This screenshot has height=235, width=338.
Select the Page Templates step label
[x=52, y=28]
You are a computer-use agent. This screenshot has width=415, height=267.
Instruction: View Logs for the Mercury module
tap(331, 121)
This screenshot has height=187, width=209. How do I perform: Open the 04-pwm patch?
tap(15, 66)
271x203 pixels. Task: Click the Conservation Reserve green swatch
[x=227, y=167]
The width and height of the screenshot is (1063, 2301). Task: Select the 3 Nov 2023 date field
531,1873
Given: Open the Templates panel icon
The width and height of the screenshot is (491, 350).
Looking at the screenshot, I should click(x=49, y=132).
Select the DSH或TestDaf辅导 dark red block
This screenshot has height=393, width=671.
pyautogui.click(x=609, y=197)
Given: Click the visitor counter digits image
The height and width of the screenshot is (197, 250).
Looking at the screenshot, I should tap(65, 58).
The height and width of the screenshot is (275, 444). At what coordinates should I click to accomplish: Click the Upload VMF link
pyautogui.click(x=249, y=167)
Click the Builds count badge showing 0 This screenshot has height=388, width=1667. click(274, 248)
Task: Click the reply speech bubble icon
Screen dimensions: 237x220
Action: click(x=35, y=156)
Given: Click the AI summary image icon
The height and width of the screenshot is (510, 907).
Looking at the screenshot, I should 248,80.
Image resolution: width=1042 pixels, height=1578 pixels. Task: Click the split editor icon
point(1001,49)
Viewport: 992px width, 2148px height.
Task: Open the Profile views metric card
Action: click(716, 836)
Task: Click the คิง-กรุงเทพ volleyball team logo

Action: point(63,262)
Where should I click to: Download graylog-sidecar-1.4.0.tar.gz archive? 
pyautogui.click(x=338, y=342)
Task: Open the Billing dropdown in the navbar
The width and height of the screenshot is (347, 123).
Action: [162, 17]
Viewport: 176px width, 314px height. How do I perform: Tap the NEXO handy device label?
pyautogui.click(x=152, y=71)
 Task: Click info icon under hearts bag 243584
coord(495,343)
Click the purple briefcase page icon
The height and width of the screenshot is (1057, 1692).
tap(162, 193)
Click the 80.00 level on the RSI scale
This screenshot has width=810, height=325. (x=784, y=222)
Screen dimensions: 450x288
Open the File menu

What to produce >> Copy all lines in the listing above where the string "Given" appears.

Response area >>
Given: Open the Templates panel icon
Given: Click the visitor counter digits image
Given: Click the AI summary image icon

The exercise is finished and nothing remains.